2011年6月27日月曜日

MROCと製品開発

《第63回》

◆MROCと製品開発

・MROCによるマーケティング解決課題で最も適しているのが、

「製品開発におけるアイディア・ジェネレーション(新製品アイディアの創出)」です。

・コトラーも次のように言っています。

@kotler_bot 新製品開発は、アイデア創出。つまり新商品アイデアを計画的に探索することから始まる。優れた製品案がほんのいくつか出てくるまでに、企業は膨大な数のアイデアを創出しなければならない。

まさにMROCが最適な方法の1つと言えるでしょう。

●消費者と企業が新たな価値をともに作り出してゆくコ・クリエーション(共創)は、コトラーのマーケティング3.0においても非常に重要なコンセプトです。

参照:

①コトラーのマーケティング3.0
生き残る企業のコ・クリエーション戦略 ビジネスを成長させる「共同創造」とは何か
価値共創時代のブランド戦略

●(株)MROCジャパンのMROCサービスの中に、新製品のアイディア出しのための

「イノベーション・コミュニティ」というメニューがあります。

参加者人数やコミュニティ運営期間は固定していませんが、内容は、

該当製品カテゴリー・ユーザーでかつ、アイディア出しが得意な人である「イノベーター」、

同じく、周りの人に影響を与える人である「インフルエンサー」、

その製品カテゴリーの一般ユーザー「フォロアー」、

の3つのグループでコミュニティを構成します。

●例えば、コミュニティ期間が1カ月の場合ですと、

最初の2週間で、イノベータのグループにいろいろなアイディアを出してもらい、

次の1週間で、インフルエンサーの人に、イノベータが出したアイディアについていろいろ議論(共感できるかどうか、他の人に推奨するかどうかなど)をしてもらってブラシュアップを行い、

さらに最後の1週間で、一般ユーザーの立場から、フォロアーの人に、いろいろな反応を発言してもらい、最終アイディアに絞り込んで行く、という方法です。

イノベータが出した「尖った」アイディアは、アピーリングな場合はありますが、時代の先を行きすぎる場合もありますので、フォロアーの人の意見も聞くことによって、市場受容性も検証、あるいは高めるための改善点を抽出することが可能です。
◇ ◇ ◇
▶ _演習問題_
a) 本文によれば、イノベーション・コミュニティの最後の段階でフォロアーの意見を聞くのはなぜですか。一～三文で説明してください。
b) 本文の一部を一字一句違えずに打ち直してください。「の3つのグループでコミュニティを構成します。」という語句のところから始め、「点を抽出することが可能です。」の後で止めてください。
ここに掲げる項目は使用いたしません。

▶ _掲載項目一覧_
◇ ◇ ◇
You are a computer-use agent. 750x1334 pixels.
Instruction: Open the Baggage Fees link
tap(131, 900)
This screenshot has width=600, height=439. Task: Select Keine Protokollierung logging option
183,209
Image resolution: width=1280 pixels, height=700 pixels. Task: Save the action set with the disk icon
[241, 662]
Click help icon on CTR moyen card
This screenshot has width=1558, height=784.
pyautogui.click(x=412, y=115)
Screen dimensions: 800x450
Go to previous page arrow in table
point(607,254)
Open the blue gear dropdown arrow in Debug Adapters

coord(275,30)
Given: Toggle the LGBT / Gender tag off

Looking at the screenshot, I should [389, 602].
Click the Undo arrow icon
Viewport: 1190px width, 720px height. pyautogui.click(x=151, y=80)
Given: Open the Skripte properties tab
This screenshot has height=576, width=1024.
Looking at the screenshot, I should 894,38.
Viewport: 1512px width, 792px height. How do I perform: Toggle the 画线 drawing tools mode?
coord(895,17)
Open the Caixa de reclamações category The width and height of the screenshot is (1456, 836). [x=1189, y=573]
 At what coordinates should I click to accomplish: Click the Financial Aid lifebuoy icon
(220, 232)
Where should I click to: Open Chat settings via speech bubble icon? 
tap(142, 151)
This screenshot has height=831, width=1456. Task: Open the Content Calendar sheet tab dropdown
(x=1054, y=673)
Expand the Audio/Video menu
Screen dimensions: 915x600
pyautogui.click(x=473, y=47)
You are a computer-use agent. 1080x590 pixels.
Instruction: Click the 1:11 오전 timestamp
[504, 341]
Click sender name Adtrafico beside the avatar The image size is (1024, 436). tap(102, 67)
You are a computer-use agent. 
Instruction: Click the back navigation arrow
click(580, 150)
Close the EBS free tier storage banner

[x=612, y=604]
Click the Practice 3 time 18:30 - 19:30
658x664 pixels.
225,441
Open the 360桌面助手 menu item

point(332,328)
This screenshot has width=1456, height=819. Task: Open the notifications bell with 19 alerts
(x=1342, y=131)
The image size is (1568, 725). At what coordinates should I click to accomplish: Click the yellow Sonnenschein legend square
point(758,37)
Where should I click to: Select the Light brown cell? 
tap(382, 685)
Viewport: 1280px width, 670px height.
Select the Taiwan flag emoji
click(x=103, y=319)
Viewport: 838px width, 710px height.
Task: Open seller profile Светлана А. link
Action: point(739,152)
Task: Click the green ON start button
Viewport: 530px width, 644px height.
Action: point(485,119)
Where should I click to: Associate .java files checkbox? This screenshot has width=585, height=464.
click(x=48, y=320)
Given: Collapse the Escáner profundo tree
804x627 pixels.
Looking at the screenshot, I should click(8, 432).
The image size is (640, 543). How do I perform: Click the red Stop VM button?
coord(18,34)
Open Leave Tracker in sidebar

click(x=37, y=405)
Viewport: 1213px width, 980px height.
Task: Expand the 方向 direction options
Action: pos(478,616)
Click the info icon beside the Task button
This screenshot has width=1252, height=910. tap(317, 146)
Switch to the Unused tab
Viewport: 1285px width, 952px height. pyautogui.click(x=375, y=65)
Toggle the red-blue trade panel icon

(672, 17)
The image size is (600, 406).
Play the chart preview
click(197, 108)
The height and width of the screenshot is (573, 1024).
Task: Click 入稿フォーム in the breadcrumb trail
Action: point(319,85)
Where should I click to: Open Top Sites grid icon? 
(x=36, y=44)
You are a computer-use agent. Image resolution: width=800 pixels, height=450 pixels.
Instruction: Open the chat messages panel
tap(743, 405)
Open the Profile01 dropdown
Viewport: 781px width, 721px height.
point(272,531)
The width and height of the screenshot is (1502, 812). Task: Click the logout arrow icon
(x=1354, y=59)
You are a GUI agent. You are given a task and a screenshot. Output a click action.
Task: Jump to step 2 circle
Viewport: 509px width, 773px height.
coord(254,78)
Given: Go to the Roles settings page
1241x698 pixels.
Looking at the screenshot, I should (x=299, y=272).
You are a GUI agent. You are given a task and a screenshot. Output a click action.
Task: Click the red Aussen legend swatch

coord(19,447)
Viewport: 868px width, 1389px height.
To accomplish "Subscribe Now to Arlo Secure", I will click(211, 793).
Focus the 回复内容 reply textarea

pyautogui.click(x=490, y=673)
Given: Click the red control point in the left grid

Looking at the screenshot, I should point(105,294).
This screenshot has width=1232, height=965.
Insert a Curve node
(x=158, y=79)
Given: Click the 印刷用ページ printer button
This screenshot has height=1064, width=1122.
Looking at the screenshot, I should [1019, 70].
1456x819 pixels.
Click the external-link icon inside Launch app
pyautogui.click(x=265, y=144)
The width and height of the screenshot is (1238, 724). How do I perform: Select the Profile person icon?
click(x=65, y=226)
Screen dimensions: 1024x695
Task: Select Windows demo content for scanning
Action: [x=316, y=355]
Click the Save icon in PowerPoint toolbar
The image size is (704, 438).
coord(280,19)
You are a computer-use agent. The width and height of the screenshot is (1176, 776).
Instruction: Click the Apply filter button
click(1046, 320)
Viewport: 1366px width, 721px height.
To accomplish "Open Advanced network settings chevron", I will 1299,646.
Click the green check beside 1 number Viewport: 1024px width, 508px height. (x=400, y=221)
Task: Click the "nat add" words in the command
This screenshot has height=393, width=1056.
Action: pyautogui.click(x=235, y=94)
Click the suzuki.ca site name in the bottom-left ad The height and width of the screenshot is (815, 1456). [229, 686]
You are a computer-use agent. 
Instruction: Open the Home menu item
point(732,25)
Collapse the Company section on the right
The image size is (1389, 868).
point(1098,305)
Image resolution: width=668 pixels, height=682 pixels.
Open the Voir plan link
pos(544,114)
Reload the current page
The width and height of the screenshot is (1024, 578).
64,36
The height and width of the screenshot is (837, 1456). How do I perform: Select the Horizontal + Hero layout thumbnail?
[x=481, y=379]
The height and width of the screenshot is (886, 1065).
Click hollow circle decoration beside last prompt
◇ ◇ ◇
▶ _演習問題の解答_
a) イノベータが出した「尖った」アイディアには、アピーリングな場合がある一方で、時代の先を行きすぎる場合もあるからです。フォロアーの意見を聞くことで、市場受容性を検証したり、それを高めるための改善点を抽出したりすることが可能になります。

b)
の3つのグループでコミュニティを構成します。

●例えば、コミュニティ期間が1カ月の場合ですと、

最初の2週間で、イノベータのグループにいろいろなアイディアを出してもらい、

次の1週間で、インフルエンサーの人に、イノベータが出したアイディアについていろいろ議論(共感できるかどうか、他の人に推奨するかどうかなど)をしてもらってブラシュアップを行い、

さらに最後の1週間で、一般ユーザーの立場から、フォロアーの人に、いろいろな反応を発言してもらい、最終アイディアに絞り込んで行く、という方法です。

イノベータが出した「尖った」アイディアは、アピーリングな場合はありますが、時代の先を行きすぎる場合もありますので、フォロアーの人の意見も聞くことによって、市場受容性も検証、あるいは高めるための改善点を抽出することが可能です。